Weed competition: The second application

June 15, 2016 - Issue 13

Growers who usually spray twice may not need that second pass this year if the canopy has closed, weeds are behind the crop, and the recommended application window is past. The crop should out-compete the weeds all on its own, and the economic benefit of the second herbicide application just won’t be there.

For perennial weeds that have escaped but are delayed relative to the crop, growers may consider pre- or post-harvest glyphosate application as an alternative, especially if the weeds are delayed enough to avoid seed set prior to swathing.

Some canola fields face intense competition from grassy weeds this year.

Some canola fields face intense competition this year.

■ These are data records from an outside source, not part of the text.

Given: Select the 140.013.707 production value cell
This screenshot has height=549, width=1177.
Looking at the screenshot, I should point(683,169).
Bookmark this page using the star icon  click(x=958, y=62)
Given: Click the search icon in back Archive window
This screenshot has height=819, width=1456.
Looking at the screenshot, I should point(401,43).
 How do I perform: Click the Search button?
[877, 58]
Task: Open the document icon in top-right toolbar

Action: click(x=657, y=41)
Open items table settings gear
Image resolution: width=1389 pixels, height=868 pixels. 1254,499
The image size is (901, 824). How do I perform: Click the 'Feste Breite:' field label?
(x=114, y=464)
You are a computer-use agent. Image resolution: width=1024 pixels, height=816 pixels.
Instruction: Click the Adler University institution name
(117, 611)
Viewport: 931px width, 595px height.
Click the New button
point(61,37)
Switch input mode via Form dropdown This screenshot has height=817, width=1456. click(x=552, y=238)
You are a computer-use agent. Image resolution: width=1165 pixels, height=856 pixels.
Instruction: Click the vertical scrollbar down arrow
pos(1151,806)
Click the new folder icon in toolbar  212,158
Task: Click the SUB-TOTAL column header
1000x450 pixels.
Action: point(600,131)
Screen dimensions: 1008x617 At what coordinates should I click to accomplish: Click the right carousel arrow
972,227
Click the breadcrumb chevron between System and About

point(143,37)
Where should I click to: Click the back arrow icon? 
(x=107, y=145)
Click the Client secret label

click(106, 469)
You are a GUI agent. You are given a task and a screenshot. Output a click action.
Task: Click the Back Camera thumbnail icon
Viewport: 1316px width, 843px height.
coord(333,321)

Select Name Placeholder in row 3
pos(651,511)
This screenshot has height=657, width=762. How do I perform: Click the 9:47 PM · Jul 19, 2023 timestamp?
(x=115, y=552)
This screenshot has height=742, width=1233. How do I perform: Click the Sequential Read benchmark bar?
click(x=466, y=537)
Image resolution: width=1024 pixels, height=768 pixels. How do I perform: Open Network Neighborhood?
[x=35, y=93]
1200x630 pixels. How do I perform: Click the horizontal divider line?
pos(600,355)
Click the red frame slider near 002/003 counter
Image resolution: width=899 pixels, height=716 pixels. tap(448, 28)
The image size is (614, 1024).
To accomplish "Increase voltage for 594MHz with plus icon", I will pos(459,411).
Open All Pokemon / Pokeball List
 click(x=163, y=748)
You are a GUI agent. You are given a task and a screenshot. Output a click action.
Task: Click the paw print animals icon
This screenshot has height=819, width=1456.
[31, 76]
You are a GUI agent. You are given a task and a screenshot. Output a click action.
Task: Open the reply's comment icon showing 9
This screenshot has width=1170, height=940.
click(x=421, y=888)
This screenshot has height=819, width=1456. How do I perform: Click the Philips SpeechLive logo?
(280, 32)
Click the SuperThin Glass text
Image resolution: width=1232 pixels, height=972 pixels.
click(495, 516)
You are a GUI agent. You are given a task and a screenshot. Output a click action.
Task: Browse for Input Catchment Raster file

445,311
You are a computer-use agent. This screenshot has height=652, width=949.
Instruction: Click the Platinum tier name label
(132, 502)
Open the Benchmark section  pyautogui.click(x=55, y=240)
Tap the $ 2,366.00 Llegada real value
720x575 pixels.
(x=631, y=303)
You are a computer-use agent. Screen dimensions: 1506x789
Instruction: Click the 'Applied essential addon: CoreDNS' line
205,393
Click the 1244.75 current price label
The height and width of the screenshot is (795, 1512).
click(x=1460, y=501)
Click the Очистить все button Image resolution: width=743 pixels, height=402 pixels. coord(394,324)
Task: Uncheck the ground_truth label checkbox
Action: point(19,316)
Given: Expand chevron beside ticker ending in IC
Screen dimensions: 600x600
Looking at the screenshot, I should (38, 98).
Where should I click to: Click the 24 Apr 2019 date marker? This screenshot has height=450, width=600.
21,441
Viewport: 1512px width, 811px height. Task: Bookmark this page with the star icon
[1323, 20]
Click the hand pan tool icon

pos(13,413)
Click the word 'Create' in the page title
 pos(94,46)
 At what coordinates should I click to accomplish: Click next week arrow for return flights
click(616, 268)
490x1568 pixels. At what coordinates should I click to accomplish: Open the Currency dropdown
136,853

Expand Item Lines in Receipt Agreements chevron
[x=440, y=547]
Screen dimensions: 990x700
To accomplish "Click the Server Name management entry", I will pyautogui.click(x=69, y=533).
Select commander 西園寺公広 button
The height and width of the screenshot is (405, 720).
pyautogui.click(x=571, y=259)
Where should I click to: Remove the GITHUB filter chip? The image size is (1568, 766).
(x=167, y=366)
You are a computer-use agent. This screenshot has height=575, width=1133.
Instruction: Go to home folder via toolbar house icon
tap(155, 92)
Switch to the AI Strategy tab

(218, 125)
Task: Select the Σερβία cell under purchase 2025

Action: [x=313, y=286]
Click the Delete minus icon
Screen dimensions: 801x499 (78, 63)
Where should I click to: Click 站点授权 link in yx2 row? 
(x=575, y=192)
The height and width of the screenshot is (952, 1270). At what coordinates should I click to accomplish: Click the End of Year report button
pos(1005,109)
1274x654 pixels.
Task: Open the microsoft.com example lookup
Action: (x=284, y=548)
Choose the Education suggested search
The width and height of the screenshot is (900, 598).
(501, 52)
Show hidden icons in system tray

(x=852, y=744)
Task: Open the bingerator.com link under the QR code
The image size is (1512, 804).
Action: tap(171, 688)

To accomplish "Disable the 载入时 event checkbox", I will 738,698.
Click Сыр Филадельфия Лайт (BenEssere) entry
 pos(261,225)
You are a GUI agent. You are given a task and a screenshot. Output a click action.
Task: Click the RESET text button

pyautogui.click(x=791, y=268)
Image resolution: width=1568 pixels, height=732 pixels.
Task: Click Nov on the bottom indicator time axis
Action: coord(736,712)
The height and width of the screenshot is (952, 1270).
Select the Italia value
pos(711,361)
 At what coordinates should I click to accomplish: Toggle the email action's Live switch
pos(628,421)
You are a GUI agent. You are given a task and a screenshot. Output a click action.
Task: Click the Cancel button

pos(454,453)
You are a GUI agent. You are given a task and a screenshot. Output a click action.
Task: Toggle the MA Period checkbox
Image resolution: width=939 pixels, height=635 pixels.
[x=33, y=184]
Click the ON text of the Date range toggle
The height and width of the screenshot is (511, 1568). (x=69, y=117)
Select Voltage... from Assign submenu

A second in-crop spray only makes sense…

…If growers use canola as a clean-up crop for Group-1 resistant wild oats, narrow-leaved hawk’s beard, round-leaved mallow and other tough weeds, a second herbicide application may be required to do the job.

…If weeds are plentiful, at the same stage or ahead of the crop and the canopy hasn’t closed, these weeds may have a large yield impact. Note however that you’re still required to follow label rate directions even if these large weeds might require a higher rate for control. A pre-harvest product is another option to consider.

…If weeds are at levels too low to influence yield, but are potential grade impacting weeds — such as cleavers — a second spray may pay off if it can do a job on these weeds.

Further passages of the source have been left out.